JUBA (Reuters) - South Sudan has suspended plans to charge foreign workers a $10,000 work permit fee, the finance minister said, after criticism that it would create a huge expense for aid organizations.
War-ravaged South Sudan announced the 100-fold hike in the fee for foreign professionals in early March. Most such workers in the young country are employees of humanitarian groups.
“The Ministry of Finance acknowledges these significant issues ... and steps are being taken to formulate the best way forward,” Finance Minister Stephen Dhieu Dau told a news conference over the weekend.
“The implementing agencies will continue with old rates charged,” he said, adding that parliament was expected to repeal the legislation that approved the fee hike.
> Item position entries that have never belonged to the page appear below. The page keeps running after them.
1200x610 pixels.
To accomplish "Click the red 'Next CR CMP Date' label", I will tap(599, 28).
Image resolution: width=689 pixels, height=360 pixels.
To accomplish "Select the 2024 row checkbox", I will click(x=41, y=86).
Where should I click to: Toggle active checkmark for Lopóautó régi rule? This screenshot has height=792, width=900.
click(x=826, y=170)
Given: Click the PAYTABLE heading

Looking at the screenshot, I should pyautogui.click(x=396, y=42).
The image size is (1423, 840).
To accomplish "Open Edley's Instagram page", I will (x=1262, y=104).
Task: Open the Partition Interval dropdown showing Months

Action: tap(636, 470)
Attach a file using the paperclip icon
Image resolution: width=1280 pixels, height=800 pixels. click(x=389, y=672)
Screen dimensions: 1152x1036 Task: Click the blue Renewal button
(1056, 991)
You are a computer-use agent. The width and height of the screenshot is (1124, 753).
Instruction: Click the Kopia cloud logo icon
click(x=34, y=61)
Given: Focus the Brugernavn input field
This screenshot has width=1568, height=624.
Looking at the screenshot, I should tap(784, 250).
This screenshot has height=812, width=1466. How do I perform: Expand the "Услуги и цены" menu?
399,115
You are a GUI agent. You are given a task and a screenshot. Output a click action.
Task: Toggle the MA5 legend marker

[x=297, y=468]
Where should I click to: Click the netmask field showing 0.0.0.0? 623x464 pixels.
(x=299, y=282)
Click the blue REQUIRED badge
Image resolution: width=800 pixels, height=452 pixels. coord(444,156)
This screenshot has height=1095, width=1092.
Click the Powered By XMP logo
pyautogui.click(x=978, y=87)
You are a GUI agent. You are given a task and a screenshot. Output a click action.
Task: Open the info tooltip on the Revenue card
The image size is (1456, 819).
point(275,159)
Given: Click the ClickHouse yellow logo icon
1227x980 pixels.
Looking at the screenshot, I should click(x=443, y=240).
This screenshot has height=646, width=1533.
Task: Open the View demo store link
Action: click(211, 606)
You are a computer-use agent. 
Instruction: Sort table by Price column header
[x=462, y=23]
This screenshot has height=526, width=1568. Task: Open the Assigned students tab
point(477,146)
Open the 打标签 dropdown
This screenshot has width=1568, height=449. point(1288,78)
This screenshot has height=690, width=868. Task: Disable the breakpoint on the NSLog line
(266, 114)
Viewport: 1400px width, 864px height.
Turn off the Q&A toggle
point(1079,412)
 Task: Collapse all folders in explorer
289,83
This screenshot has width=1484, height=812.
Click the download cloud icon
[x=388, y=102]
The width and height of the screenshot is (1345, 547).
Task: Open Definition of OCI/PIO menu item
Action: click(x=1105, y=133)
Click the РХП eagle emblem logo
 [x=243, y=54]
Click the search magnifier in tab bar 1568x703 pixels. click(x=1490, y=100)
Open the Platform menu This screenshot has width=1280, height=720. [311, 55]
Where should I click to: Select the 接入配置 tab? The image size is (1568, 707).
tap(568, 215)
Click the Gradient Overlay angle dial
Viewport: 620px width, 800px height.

The previous rate was $100 per foreign worker.
The world’s youngest nation has been embroiled in civil war since 2013, when President Salva Kiir fired his deputy Riek Machar, sparking a conflict that has increasingly split the country along ethnic lines.
In February, the United Nations declared that parts of the country were experiencing famine. Nearly half the population, or about 5.5 million people, is expected to lack a reliable supply of food by July.
The fighting has uprooted more than 3 million people. The U.N. said in a report in February that continuing displacement presented “heightened risks of prolonged (food) underproduction into 2018”.